WORK TO COMPLETE: What you return should match every entry, character for character.

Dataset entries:

= = = =

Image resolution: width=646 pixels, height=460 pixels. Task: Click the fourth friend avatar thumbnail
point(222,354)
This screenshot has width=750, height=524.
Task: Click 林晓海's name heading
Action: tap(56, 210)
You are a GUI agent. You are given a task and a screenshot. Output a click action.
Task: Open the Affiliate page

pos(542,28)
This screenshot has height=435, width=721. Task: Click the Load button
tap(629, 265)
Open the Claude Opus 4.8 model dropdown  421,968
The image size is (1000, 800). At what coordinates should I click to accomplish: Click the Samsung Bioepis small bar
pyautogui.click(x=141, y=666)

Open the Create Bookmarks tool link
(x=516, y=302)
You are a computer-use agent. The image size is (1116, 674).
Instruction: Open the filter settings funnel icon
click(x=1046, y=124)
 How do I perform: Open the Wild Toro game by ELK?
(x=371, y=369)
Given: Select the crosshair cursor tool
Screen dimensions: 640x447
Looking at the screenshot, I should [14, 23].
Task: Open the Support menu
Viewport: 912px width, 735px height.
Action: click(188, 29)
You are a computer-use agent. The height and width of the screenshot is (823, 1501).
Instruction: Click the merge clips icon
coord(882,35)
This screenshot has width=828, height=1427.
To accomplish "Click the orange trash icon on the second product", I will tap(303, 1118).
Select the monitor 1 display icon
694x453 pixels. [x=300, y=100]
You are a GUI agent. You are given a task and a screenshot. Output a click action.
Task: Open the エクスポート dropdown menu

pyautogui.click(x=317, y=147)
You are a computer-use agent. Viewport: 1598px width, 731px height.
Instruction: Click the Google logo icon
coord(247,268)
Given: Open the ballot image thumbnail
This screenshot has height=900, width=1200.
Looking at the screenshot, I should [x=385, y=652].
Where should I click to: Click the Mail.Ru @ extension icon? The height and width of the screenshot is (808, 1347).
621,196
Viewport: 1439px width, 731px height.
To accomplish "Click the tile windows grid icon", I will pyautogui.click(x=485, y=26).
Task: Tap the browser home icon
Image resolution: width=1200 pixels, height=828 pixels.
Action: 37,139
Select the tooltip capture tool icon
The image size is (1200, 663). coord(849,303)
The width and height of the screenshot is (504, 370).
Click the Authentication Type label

= = = =

TASK ANSWER:
Image resolution: width=646 pixels, height=460 pixels. Task: Click the fourth friend avatar thumbnail
point(222,354)
This screenshot has width=750, height=524.
Task: Click 林晓海's name heading
Action: tap(56, 210)
You are a GUI agent. You are given a task and a screenshot. Output a click action.
Task: Open the Affiliate page

pos(542,28)
This screenshot has height=435, width=721. Task: Click the Load button
tap(629, 265)
Open the Claude Opus 4.8 model dropdown  421,968
The image size is (1000, 800). At what coordinates should I click to accomplish: Click the Samsung Bioepis small bar
pyautogui.click(x=141, y=666)

Open the Create Bookmarks tool link
(x=516, y=302)
You are a computer-use agent. The image size is (1116, 674).
Instruction: Open the filter settings funnel icon
click(x=1046, y=124)
 How do I perform: Open the Wild Toro game by ELK?
(x=371, y=369)
Given: Select the crosshair cursor tool
Screen dimensions: 640x447
Looking at the screenshot, I should [14, 23].
Task: Open the Support menu
Viewport: 912px width, 735px height.
Action: click(188, 29)
You are a computer-use agent. The height and width of the screenshot is (823, 1501).
Instruction: Click the merge clips icon
coord(882,35)
This screenshot has width=828, height=1427.
To accomplish "Click the orange trash icon on the second product", I will tap(303, 1118).
Select the monitor 1 display icon
694x453 pixels. [x=300, y=100]
You are a GUI agent. You are given a task and a screenshot. Output a click action.
Task: Open the エクスポート dropdown menu

pyautogui.click(x=317, y=147)
You are a computer-use agent. Viewport: 1598px width, 731px height.
Instruction: Click the Google logo icon
coord(247,268)
Given: Open the ballot image thumbnail
This screenshot has height=900, width=1200.
Looking at the screenshot, I should [x=385, y=652].
Where should I click to: Click the Mail.Ru @ extension icon? The height and width of the screenshot is (808, 1347).
621,196
Viewport: 1439px width, 731px height.
To accomplish "Click the tile windows grid icon", I will pyautogui.click(x=485, y=26).
Task: Tap the browser home icon
Image resolution: width=1200 pixels, height=828 pixels.
Action: 37,139
Select the tooltip capture tool icon
The image size is (1200, 663). coord(849,303)
The width and height of the screenshot is (504, 370).
Click the Authentication Type label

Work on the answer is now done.